The input is terminated by the number zero on a line by itself.

Output 

For each test case print one line of output consisting of the test case number followed by the volume of the box not occupied by balloons. Round the volume to the nearest integer. Follow the format in the sample output given below.

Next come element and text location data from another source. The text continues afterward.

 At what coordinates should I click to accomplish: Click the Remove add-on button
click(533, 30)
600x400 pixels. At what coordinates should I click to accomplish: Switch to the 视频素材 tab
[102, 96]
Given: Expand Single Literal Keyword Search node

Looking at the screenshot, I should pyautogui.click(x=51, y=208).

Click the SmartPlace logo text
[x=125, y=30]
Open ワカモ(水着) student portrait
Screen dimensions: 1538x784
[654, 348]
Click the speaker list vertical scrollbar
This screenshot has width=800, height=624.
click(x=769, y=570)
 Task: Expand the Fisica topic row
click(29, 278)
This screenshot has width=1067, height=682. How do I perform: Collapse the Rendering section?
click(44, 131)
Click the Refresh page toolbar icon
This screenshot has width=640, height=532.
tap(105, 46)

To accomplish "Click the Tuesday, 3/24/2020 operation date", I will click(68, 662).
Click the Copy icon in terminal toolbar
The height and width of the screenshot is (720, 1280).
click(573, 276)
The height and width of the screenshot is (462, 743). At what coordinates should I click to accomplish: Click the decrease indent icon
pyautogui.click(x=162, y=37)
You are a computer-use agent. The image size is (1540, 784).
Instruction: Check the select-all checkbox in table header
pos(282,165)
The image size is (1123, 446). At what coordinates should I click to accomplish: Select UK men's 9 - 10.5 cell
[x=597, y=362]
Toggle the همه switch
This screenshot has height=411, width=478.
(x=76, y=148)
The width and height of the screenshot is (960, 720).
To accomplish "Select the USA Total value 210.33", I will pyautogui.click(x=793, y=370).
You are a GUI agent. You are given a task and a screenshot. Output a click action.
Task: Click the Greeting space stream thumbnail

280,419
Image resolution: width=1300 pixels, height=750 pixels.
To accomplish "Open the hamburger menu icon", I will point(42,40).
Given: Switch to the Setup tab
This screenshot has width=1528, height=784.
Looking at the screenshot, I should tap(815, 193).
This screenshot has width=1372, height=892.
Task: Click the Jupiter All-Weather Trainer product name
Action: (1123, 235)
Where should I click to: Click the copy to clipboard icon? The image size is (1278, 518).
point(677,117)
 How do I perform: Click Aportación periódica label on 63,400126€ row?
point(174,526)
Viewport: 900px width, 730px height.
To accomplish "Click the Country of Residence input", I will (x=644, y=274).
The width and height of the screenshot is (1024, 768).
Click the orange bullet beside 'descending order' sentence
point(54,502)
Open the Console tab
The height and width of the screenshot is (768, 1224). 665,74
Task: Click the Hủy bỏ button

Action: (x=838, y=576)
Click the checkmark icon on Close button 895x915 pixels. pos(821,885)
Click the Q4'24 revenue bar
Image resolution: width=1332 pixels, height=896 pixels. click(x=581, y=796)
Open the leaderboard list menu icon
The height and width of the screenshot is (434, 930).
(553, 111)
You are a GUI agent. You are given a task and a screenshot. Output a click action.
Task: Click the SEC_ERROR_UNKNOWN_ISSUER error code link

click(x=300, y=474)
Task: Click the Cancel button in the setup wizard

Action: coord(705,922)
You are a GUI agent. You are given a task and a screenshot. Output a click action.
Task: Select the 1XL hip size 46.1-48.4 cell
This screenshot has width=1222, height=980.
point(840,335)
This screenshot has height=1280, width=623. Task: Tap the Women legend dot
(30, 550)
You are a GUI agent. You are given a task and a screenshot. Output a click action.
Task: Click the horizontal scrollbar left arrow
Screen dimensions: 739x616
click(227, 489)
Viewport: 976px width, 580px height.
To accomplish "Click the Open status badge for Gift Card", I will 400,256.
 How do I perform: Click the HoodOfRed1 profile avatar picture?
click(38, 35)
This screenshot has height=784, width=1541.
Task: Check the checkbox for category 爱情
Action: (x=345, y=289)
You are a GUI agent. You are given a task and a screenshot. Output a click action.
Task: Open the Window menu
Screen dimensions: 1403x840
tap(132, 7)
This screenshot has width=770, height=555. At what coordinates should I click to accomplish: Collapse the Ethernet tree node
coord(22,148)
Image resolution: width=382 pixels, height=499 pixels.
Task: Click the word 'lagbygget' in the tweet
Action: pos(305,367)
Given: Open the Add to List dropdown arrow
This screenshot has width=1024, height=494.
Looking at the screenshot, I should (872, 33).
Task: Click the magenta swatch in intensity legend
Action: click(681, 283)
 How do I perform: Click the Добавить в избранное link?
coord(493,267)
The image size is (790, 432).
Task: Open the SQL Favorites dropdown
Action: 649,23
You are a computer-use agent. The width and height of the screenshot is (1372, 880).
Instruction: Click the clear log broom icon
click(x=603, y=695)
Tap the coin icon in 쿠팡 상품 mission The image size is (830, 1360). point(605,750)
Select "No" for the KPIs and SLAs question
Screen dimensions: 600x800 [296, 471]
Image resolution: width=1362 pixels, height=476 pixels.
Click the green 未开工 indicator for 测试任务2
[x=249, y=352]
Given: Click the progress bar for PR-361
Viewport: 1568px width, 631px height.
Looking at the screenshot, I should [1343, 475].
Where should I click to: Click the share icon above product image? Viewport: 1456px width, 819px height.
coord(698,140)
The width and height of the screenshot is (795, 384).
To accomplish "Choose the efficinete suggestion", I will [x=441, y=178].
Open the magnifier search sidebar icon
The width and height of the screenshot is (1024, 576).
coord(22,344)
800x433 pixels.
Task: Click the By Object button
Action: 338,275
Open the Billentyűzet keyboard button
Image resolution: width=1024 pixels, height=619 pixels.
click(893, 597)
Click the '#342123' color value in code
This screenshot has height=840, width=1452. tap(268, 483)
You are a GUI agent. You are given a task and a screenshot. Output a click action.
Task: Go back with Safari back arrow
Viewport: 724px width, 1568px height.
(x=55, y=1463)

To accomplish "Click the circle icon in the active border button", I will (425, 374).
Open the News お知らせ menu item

Place a blank line after the output of each test case.

Sample Input 

2 
0 0 0 
10 10 10 
3 3 3 
7 7 7 
0 

Sample Output 

Box 1: 774

#pragma comment(linker,"/STACK:102400000,102400000")
#include <cstdio>
#include <vector>
#include <cmath>
#include <queue>
#include <cstring>
#include <iostream>
#include <algorithm>
using namespace std;
#define INF 0x7fffffff
#define mod 1000000007
#define ll long long
#define maxn 105
const double pi = acos(-1.0);
struct point {double x, y, z;}b[maxn];
//const int maxk = 10 + 1, inf = ~0U >> 2;
double a[maxn], d[maxn];
int vis[maxn];
int n, m;
double ans;
double fun(point a, point b,int u){return max(0.0,sqrt((a.x - b.x)*(a.x - b.x) + (a.y - b.y)*(a.y - b.y)+(a.z - b.z)*(a.z - b.z)) - d[u]);}
double vf(double r){return pi*r*r*r / 3.0 * 4.0;}
void dfs(int u,int k){
    double s = 10000000;
    s = min(s, fabs(b[u].x - a[0]));
    s = min(s, fabs(b[u].x - a[3]));
    s = min(s, fabs(b[u].y - a[1]));
    s = min(s, fabs(b[u].y - a[4]));
    s = min(s, fabs(b[u].z - a[2]));
    s = min(s, fabs(b[u].z - a[5]));
    for (int i = 0; i < n; i++)
    if (i!=u&&vis[i])
        s = min(s,fun(b[u], b[i],i));
    if(k)d[u] = s;
    if (k == n){ans = max(ans, vf(d[0]) + vf(d[1]) + vf(d[2]) + vf(d[3]) + vf(d[4]) + vf(d[5])); return;}
    for (int i = 0; i < n; i++){
        if (vis[i])continue;
        vis[i] = 1;
        dfs(i,k+1);
        vis[i] = 0;
        d[i] = 0.0;
    }
}
int main(){
    int cas = 1;
    while (scanf("%d", &n) && n){
        scanf("%lf%lf%lf", &a[0], &a[1], &a[2]);
        scanf("%lf%lf%lf", &a[3], &a[4], &a[5]);
        for (int i = 0; i < n; i++)
            scanf("%lf%lf%lf", &b[i].x, &b[i].y, &b[i].z);
        ans = 0.0;
        dfs(0,0);
        printf("Box %d: ", cas++);
        printf("%.0lf\n\n", (fabs((a[3]-a[0])*(a[4]-a[1])*(a[5]-a[2]))-ans));
    }
    return 0;
}